**Work instructions:**
(a) In the article on how the religion-secularism debate affects women's political participation, where does Afiya Zia currently teach?
(b) Extract the part of the article on how the religion-secularism debate affects women's political participation that lies between "She also wrote" and "involving great personalities.", inclusive.

**Passage to read:**
= = = =
How religion-secularism debate is affecting women’s political participation
An interesting question some people ask is how feminism and a gender perspective – which they see as a Western agenda - can work in Pakistan. Some students are clearly interested in knowing about political and religious parties that have women’s wings and claim to be fighting for women’s rights.
It is encouraging that our young people take interest in these subjects and want to know more about them. It is better perhaps to discuss a couple of examples without going into technicalities. Afiya Zia is a feminist academic and activist who has written extensively on these issues. She has spent over 25 years discussing and participating in women’s rights movements in Pakistan and is an accomplished author on gender and politics in Pakistan. Currently, she teaches at a university in Canada. Starting with her Sex crime in Islamic context: Rape, class and gender in Pakistan (1994), she has come a long way.
Her 2009 paper, Faith-based Politics, Enlightened Moderation and the Pakistani Women’s Movement - published in the Journal of International Women’s Studies— debunked many of the myths prevalent about faith-based politics. In that paper, she presented an insightful critique of political and religious dynamics of Pakistani society in which women members of faith-based parties and outfits were being eulogized. She did not accept such women as agents of change; rather she repudiated such claims. In the same paper, she discussed how women’s movements in Pakistan had drifted ideologically and that their changing positions showed a different strategic focus.
She also wrote on the religion-secularism debate that had affected women’s political participation. Her discussion of Islamic and secular identities removes much confusion on this topic. But here I would like to refer my readers to her recent book, Faith and Feminism in Pakistan: Religious Agency or Secular Autonomy? The book is an example of how a feminist and a people’s perspective come together. A people’s perspective on history and society is more interested in the battle of ideas than the battles involving great personalities.
Though both kinds of battles go on simultaneously and inform each other, a people’s perspective disentangles the two and focuses more on ideas and interests behind confrontations in a society. Zia’s primary focus is the battle between Islamic and secular feminists in Pakistan. As secular spaces in Pakistan are much narrower, now secular activists find themselves in a dangerous situation. This is borne out by the murders of Rashid Rehman, Sabeen Mahmud and Salmaan Taseer. The attack on Malala and her treatment in Pakistan is another case in point.
= = = =
**Records shown:**
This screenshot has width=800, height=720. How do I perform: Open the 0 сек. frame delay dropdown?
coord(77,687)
= = = =
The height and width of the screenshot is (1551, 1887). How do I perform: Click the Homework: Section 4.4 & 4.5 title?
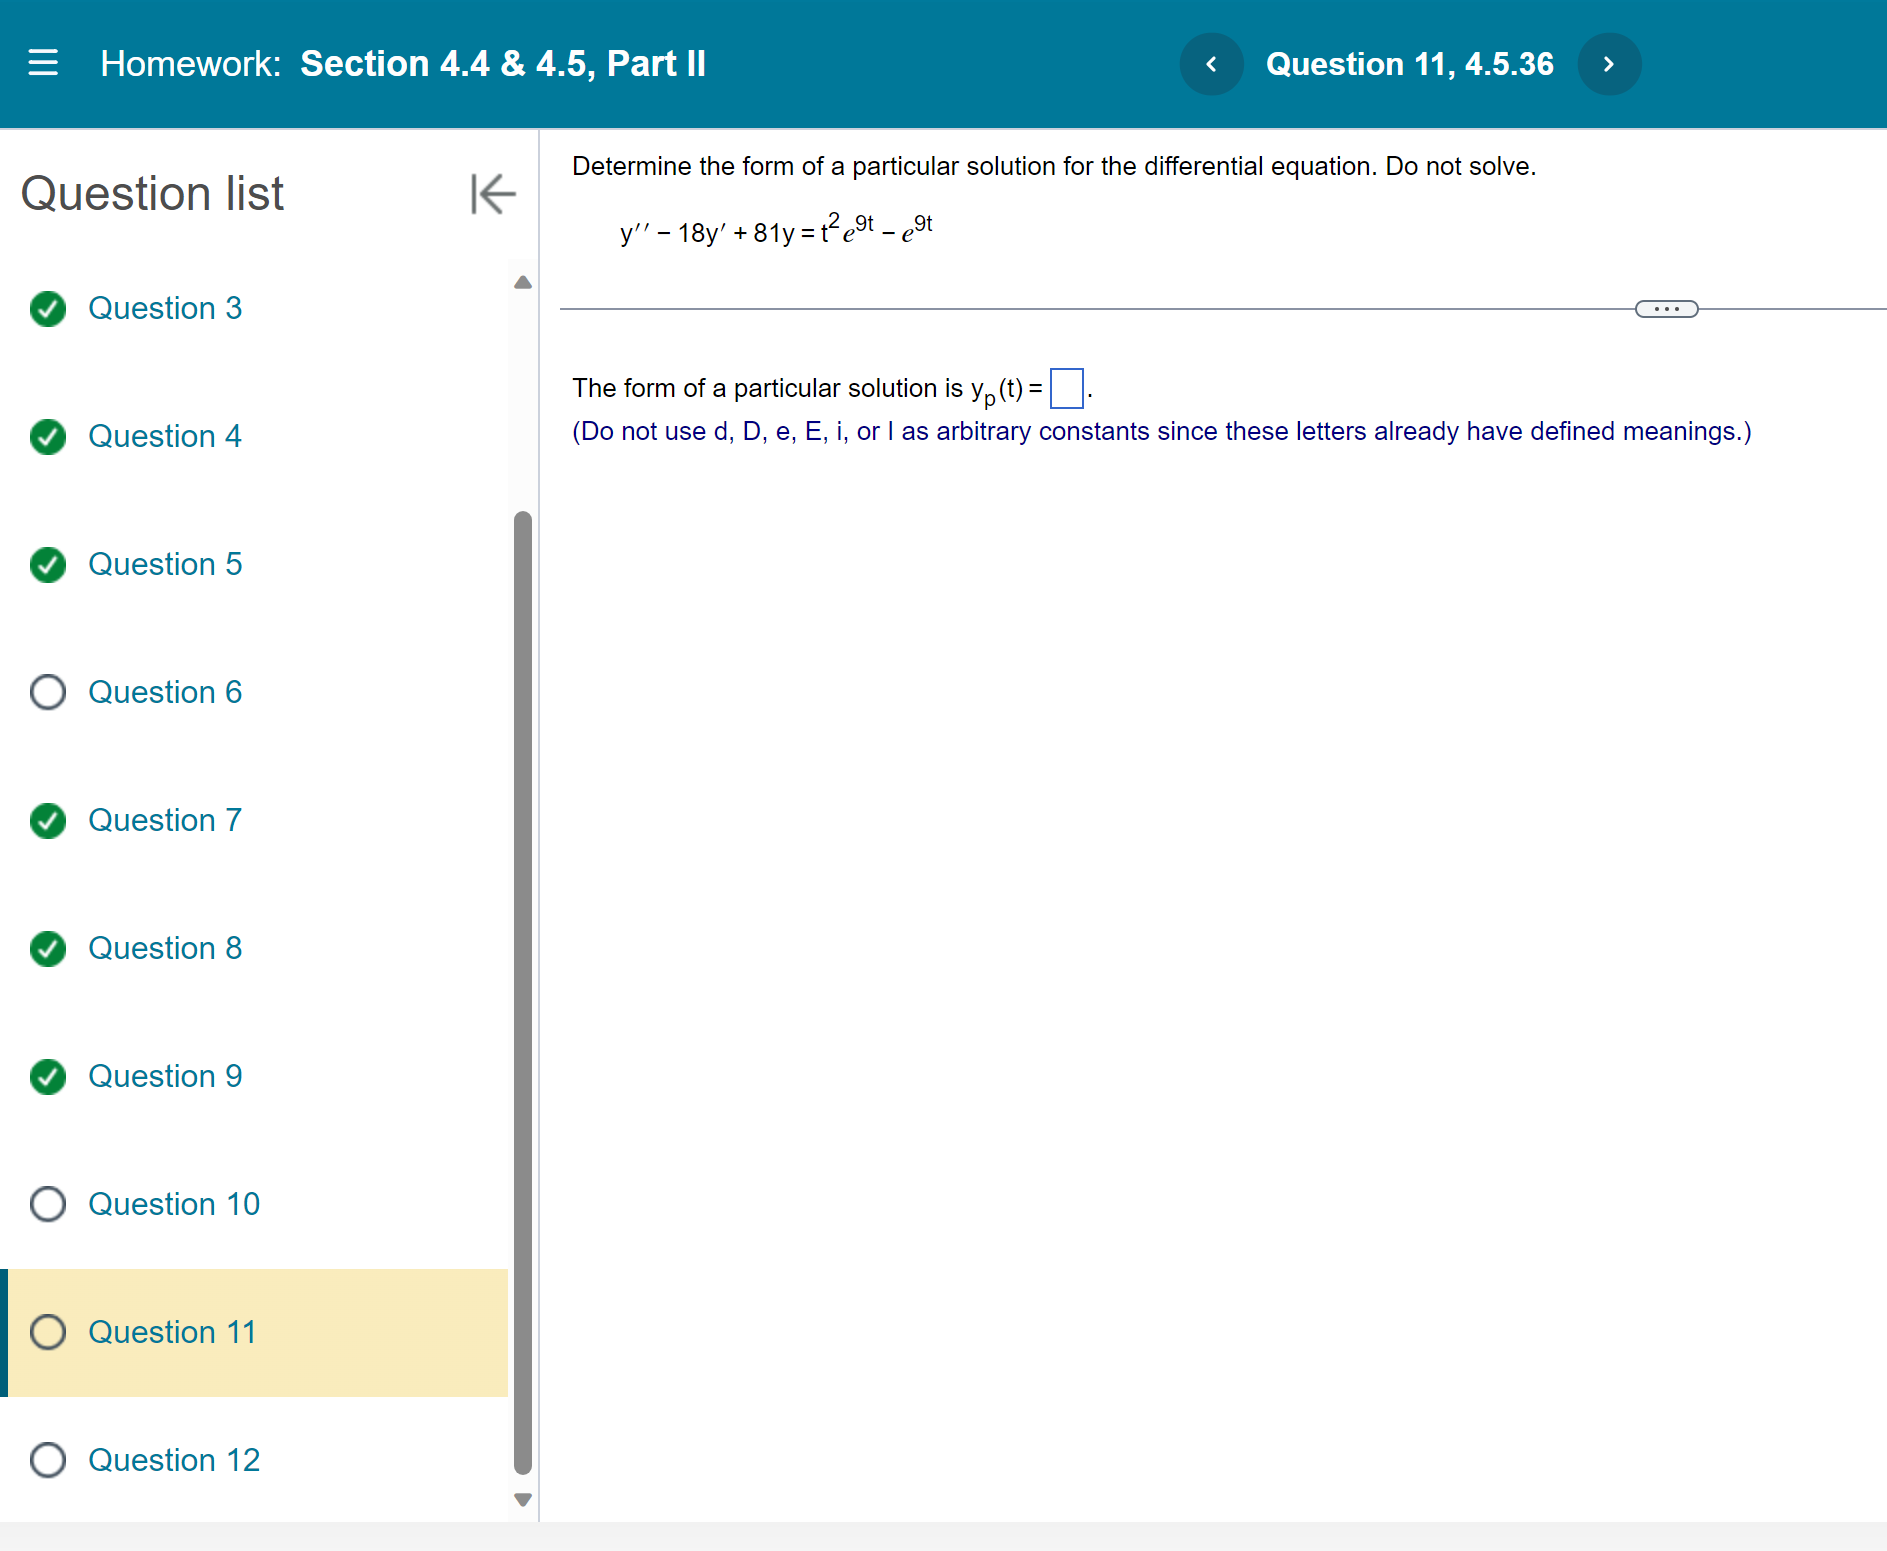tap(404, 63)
= = = =
**Answers:**
(a) At a university in Canada.

(b)
She also wrote on the religion-secularism debate that had affected women’s political participation. Her discussion of Islamic and secular identities removes much confusion on this topic. But here I would like to refer my readers to her recent book, Faith and Feminism in Pakistan: Religious Agency or Secular Autonomy? The book is an example of how a feminist and a people’s perspective come together. A people’s perspective on history and society is more interested in the battle of ideas than the battles involving great personalities.